Das Umfeld sei einzigartig, so Piotet, weil die Kombination aus hoher fachlicher Kompetenz und knappen finanziellen Ressourcen besonders kreative und unkonventionelle Lösungen hervorgebracht habe.

Ein Beispiel für die Unternehmensrisiken in der Ukraine: Ein Pressehaus in Charkiw, bestehend aus einer Druckerei, Redaktionsbüros und Geschäften, nachdem es am 31. Juli 2022 durch einen Raketenangriff beschädigt wurde.

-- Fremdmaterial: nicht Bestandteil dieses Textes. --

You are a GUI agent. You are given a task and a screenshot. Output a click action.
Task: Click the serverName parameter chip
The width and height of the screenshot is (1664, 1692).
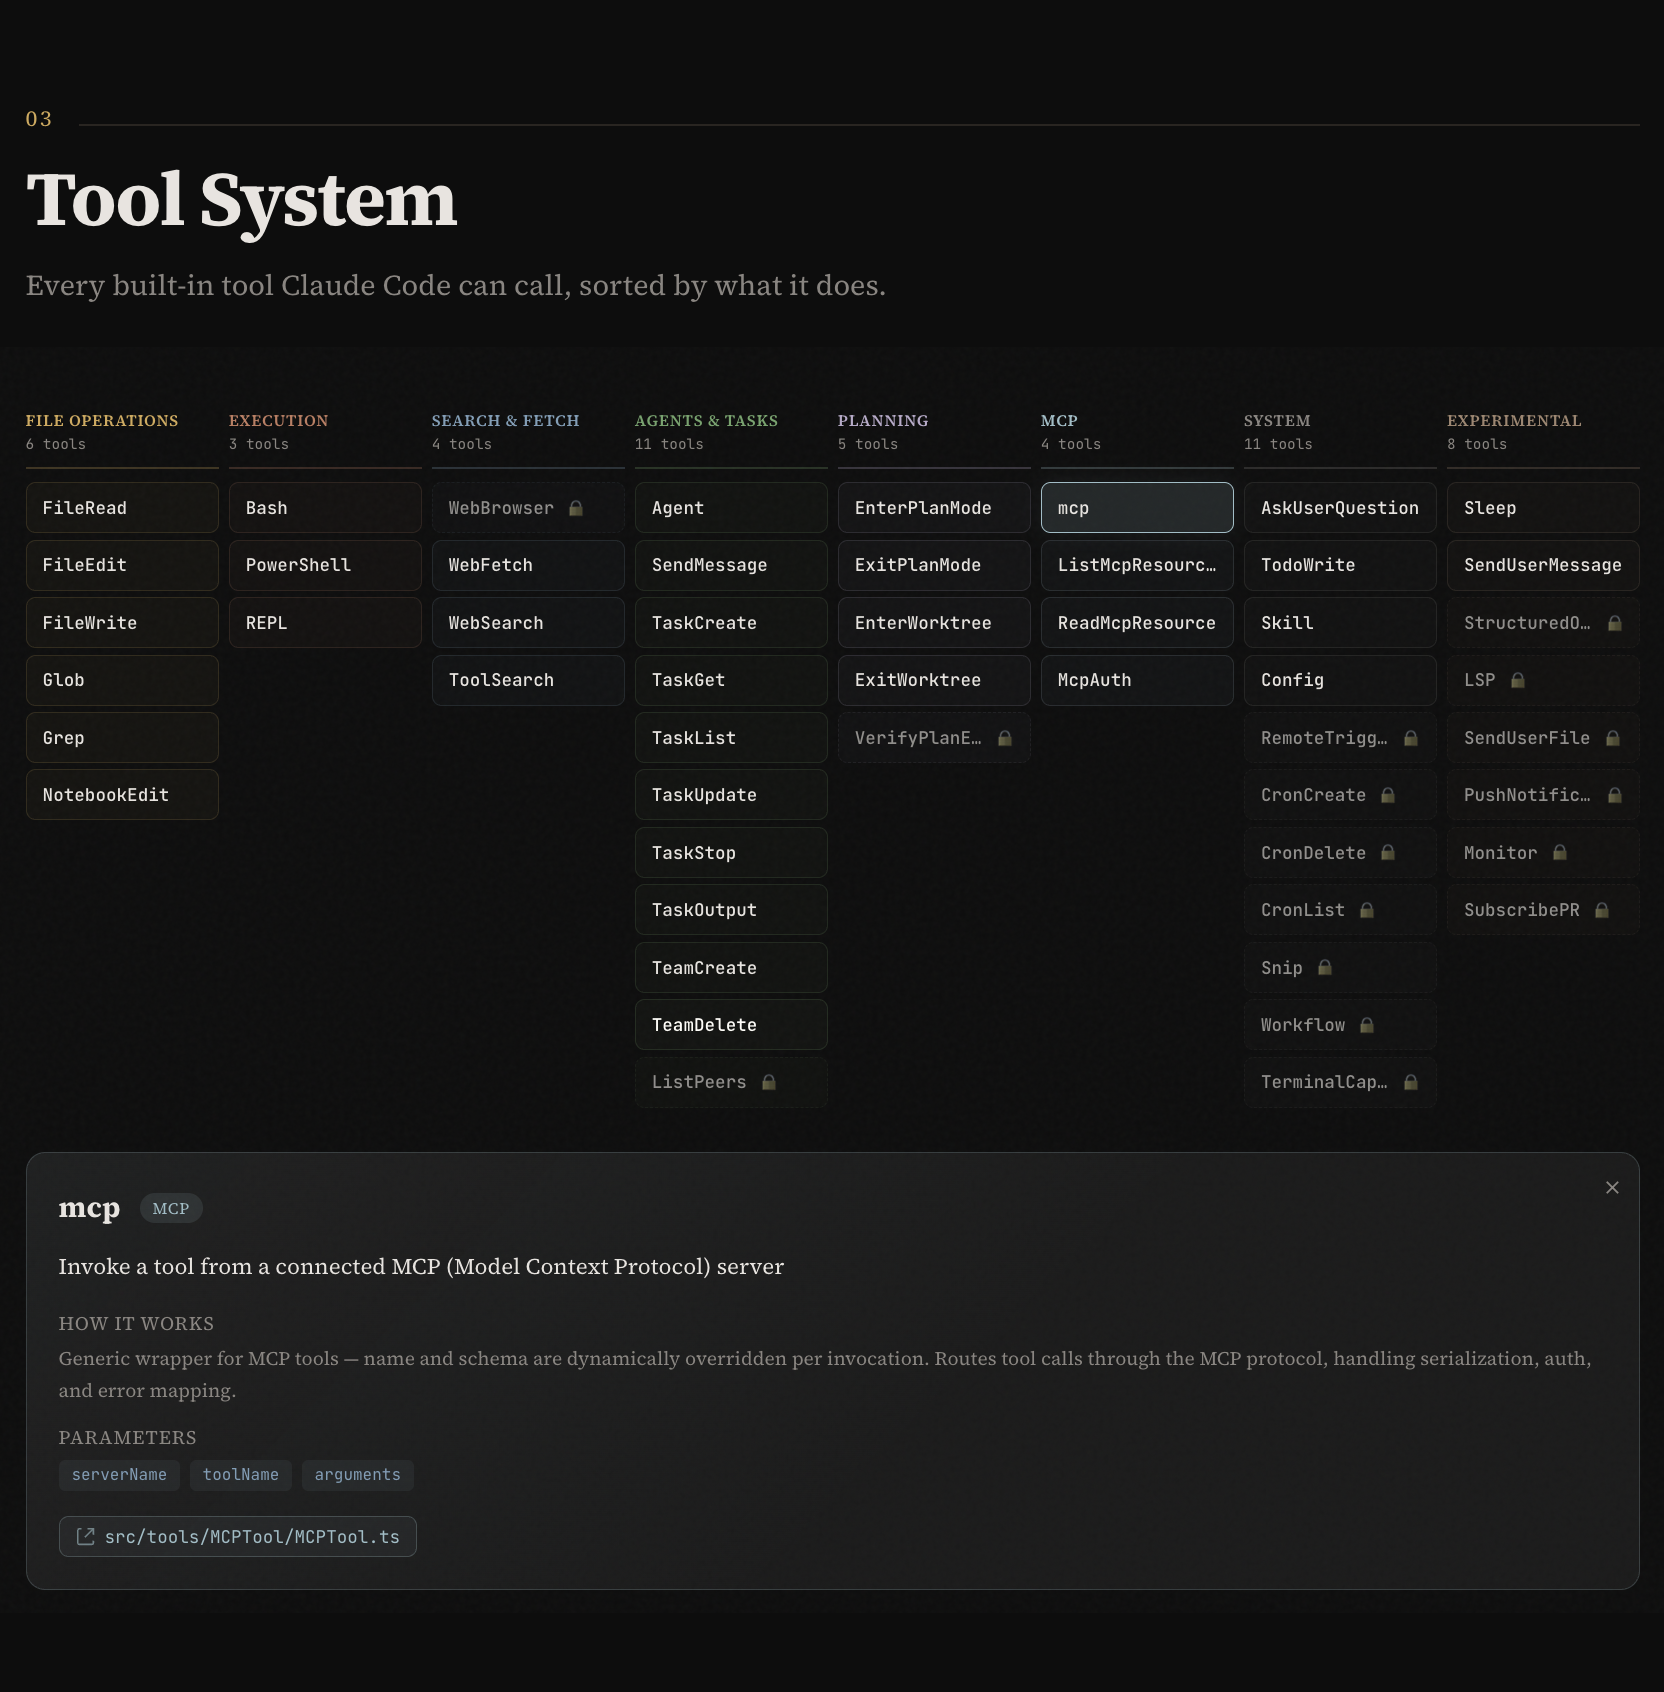point(119,1475)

Foto: Sergey Bobok/AFP via Getty Images

Entlassungswellen im Silicon Valley und Europas Chancen

In den vergangenen zwei bis drei Jahren erlebte der US-Techsektor Entlassungswellen, verstärkt durch den Aufstieg der Künstlichen Intelligenz. Betroffen waren Konzerne wie Meta, Microsoft, IBM oder Amazon. Laut RationalFX haben US-Techfirmen in diesem Jahr rund 140.000 Mitarbeiter entlassen.
Europa hingegen kämpft mit einem Fachkräftemangel. Laut Eurostat fand im Jahr 2024 über die Hälfte der Unternehmen in der EU nicht genügend IT-Personal. Hier könnte die Ukraine eine Rolle spielen.
Im Jahr 2023 sagte Phoenix-Mitgründer Piotet gegenüber „Tech Ukraine“: „Ich bin fest davon überzeugt, dass die Ukraine nach dem Krieg der attraktivste Ort sein wird.“ Ob daraus tatsächlich ein „europäisches Silicon Valley“ entsteht und wann „nach dem Krieg“ sein wird, bleibt jedoch offen.